# Play after meal



## fjm (Jun 4, 2010)

The big fear is bloat - there is some evidence that vigorous exercise shortly after eating can be a trigger. See CM's thread.


----------



## tokipoke (Sep 3, 2011)

After a meal is when my dog wants to play! He gets very spunky! I always try to exercise him BEFORE the meal, so that after he eats he just passes out.


----------



## CharismaticMillie (Jun 16, 2010)

Mine get real silly after they eat. Henry goes directly to his toy box and Millie throws herself onto a bed making snorting sounds and guttural noises while rolling around. This didn't start until I started feeding raw 11 months ago. I think they love their food so much it makes them get all giddy. I'm okay with that. I do restrict strenuous exercise 1-2 hours before and after eating meals out of caution for bloat. Henry already had bloat with torsion so I feel I cannot be too careful. This means that Henry and Millie can only be allowed outside into the backyard separately, if they ask to go out, during that 1-2 hours after they eat. This is because they would race around if let out together.


----------



## spoowhisperer (Apr 26, 2010)

I have no scientific backing on this, but no hard play before I feed my dogs either. I keep it calm before and after meals just to be safe.


----------



## Fluffyspoos (Aug 11, 2009)

I don't exercise after food for a couple hours, but also I don't let Vegas drink too much water while panting heavily either, I wait for him to calm down before allowing water.


----------



## tokipoke (Sep 3, 2011)

I've never thought that it'd be bad to feed right after exercise. I usually take him for a walk or to the dog park and wait about 20-30 minutes and then feed him... He has not had any problems so far. It's just the spunkiness right after he eats!
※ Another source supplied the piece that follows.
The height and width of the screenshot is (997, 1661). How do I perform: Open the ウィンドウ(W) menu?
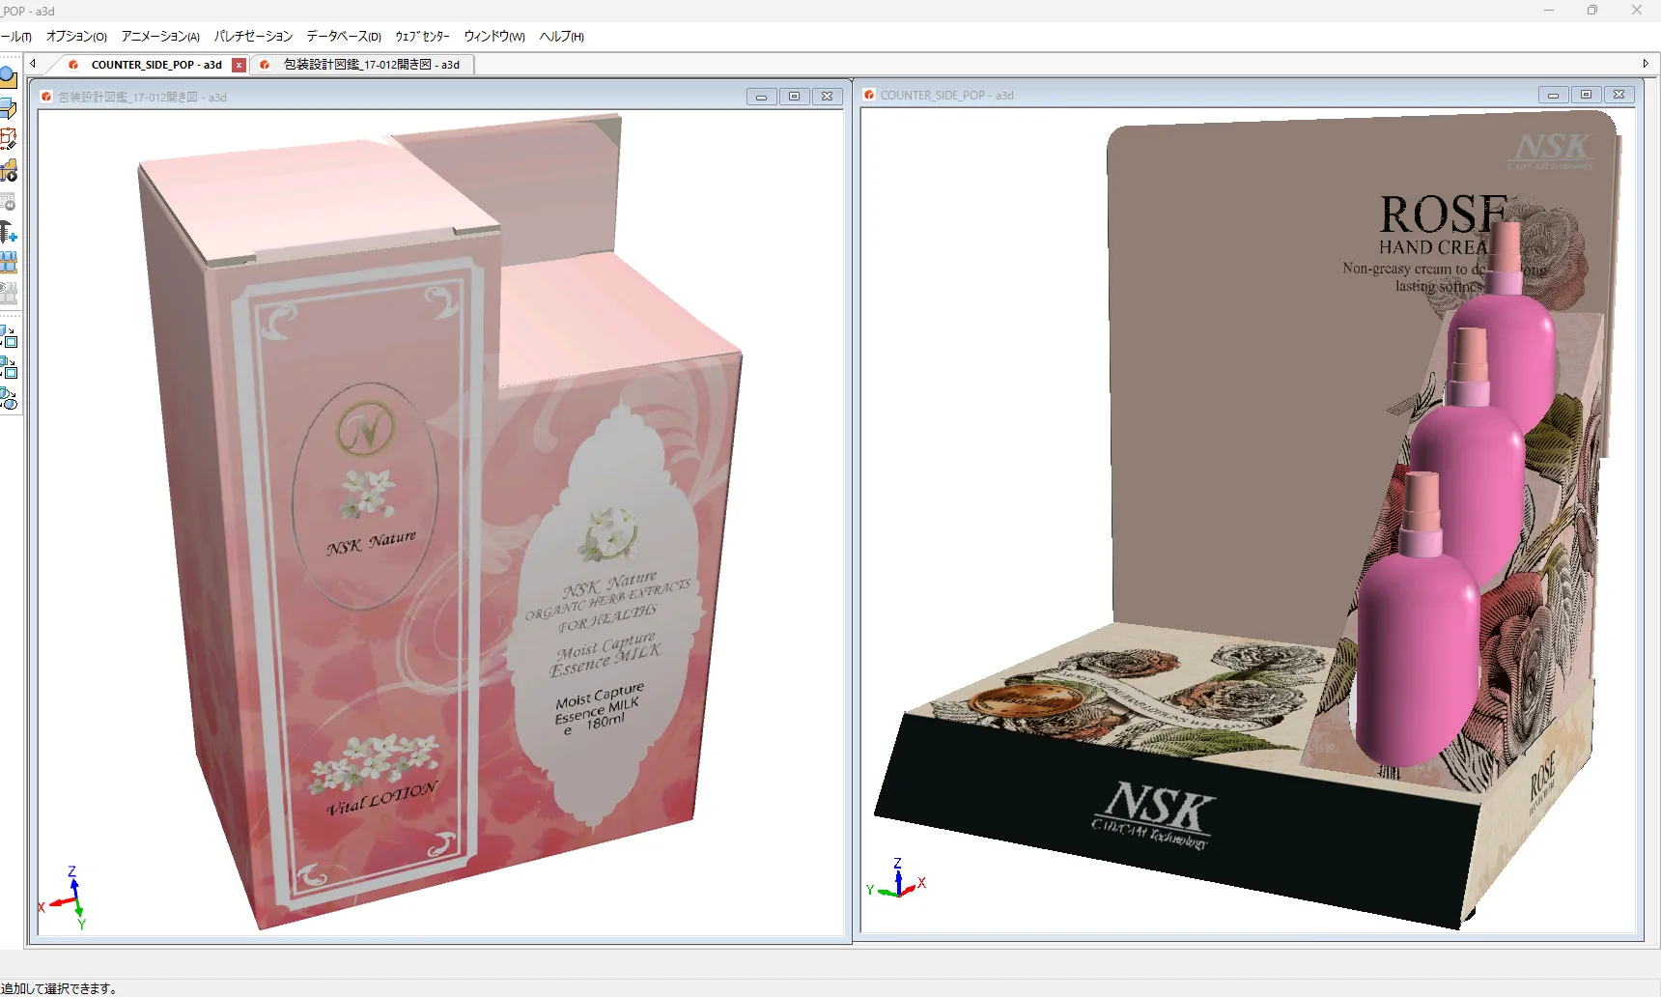pos(493,37)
I am feeding him raw too! He eats and then grabs a toy and races around the couch.


----------



## CharismaticMillie (Jun 16, 2010)

tokipoke said:


> I've never thought that it'd be bad to feed right after exercise. I usually take him for a walk or to the dog park and wait about 20-30 minutes and then feed him... He has not had any problems so far. It's just the spunkiness right after he eats! I am feeding him raw too! He eats and then grabs a toy and races around the couch.


 It is NOT just feeding after exercise that is advised against. It is 1-2 hours *before* or *after* strenuous exercise. Bloat is the quickest killer there is for a poodle and there really is no reason to play with fire, IMO.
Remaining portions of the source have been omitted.